During Wednesday’s Asian trading session, the price of the safe-haven metal, gold, managed to recover some of its losses of the previous day, drawing some modest bids below the $1,750 level, as the fresh risk-off wave, triggered by the coronavirus woes, tends to boost the GOLD prices slightly. However, the gains in the yellow-metal prices could be short-lived and temporary, as the strengthening US dollar, and rising bond yields typically push the gold prices down.
Meanwhile, the market optimism, due to the US infrastructures spending plan, also challenged the gold prices. The US Senate passed a weighty infrastructure plan yesterday. This news sent US Treasury yields to their highest levels since mid-July 2021, and US shares also closed at record highs. The resulting upbeat market sentiment tends to undermine the safe-haven assets, including gold.
Meanwhile, the US Dollar Index (DXY) has recorded a 4-day winning streak, hitting the July high, as the passing of US President Joe Biden’s infrastructure spending plan favors concerns over tapering and rate hikes by the Fed. So, the gaining bias in the US dollar was viewed as one of the key factors that kept the gold prices under pressure. In contrast, the steady upticks in COVID-19 cases globally put negative pressure on the market trading mood. This may help to limit deeper losses in the safe-haven assets, like gold. Currently, the yellow metal is trading at 1,732.20, and consolidating in the range between 1,724.15 and 1,735.22.
Passing of the US Stimulus Package, Virus Jitters & Chatter Over the US Budget
Despite the market optimism over the passing of the infrastructure spending plan by the US Senate, the market trading sentiment failed to extend its positive overnight performance and turned sour ahead of Wednesday’s European session.
The reason for this could be attributed to the continuous uptick in COVID-19 cases globally. The record highs in COVID cases in New South Wales (NSW) and Melbourne has urged policymakers to extend the virus-led lockdowns for another seven days. In Japan, the number of new coronavirus cases reported remains above 10k.
However, the losses in the market trading sentiment could be temporary, as the US Senate passed a $1 trillion infrastructure spending plan yesterday. After months of jostling with details, the US Senators finally agreed on a $1.2 trillion stimulus package that might meet fewer hurdles in the House before it reaches US President Joe Biden for his signature.
The positive headline pushed the US Treasury yields to their highest levels since mid-July 2021, and US shares also closed at record highs. Thus, the strong optimism and the firmer USD are keeping the GOLD price under pressure.
Daily Support and Resistance
S3 1,687.22
S2 1,707.85
S1 1,718.53
Pivot Point: 1,728.48
R1 1,739.16
R2 1,749.11
R3 1,769.74The precious metal,
GOLD, plunged dramatically in early trading, sinking to 1,732. On the daily timeframe, the precious metal has placed a triple bottom of 1,679. This triple bottom level has triggered a sudden bullish reversal in gold. Currently, the immediate resistance for the precious metal remains at 1,757, marking a 50% Fibonacci retracement level. A bullish crossover at this level could lead the gold price towards the next resistance level of 1,774 (61.8% Fibonacci retracement level).
Conversely, the resistance holds at a 38.2% Fibonacci level of 1,737. A bearish crossover at this level could lead the GOLD price further down towards the 1,716 support level. A bearish bias dominates below the 1,728 level today. Let’s keep an eye on the US CPI data for more updates on the gold trend. Good luck!

+===+

*Instructions*
**1.** Write down a passage of the gold market report word for word. Begin at the words "Passing of the US" and stop after "Wednesday’s European session.".
**2.** List every Fibonacci retracement percentage named in the gold market report, each with its price level.
**3.** According to the gold market report, how many days long was the US Dollar Index's winning streak?
You do not need the data that comes next.

+===+

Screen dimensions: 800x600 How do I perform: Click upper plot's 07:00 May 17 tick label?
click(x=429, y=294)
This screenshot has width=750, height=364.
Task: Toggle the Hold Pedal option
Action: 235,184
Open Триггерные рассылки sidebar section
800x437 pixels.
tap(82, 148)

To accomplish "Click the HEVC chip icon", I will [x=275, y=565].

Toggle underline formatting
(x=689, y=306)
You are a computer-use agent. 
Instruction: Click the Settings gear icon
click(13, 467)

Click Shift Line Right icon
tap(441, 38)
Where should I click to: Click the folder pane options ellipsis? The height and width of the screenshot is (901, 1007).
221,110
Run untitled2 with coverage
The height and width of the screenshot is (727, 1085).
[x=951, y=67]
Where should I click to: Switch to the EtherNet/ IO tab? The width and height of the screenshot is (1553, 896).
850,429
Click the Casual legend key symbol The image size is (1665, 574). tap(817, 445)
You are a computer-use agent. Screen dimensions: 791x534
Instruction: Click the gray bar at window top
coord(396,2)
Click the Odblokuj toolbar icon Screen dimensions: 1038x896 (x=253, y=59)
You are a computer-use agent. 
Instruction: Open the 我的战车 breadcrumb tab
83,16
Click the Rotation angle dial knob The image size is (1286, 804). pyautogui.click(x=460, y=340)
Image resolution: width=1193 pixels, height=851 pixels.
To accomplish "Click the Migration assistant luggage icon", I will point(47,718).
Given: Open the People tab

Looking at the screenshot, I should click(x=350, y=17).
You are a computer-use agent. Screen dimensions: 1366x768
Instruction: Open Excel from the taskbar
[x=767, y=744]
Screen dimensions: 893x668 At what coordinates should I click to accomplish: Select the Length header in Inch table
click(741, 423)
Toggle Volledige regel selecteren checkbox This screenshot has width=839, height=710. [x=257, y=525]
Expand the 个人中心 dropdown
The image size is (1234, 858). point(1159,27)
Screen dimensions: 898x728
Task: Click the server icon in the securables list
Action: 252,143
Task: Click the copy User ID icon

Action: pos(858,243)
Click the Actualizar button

+===+

*Per-task answers*
**1.**
Passing of the US Stimulus Package, Virus Jitters & Chatter Over the US Budget
Despite the market optimism over the passing of the infrastructure spending plan by the US Senate, the market trading sentiment failed to extend its positive overnight performance and turned sour ahead of Wednesday’s European session.

**2.**
50% at 1,757
61.8% at 1,774
38.2% at 1,737

**3.** Four days.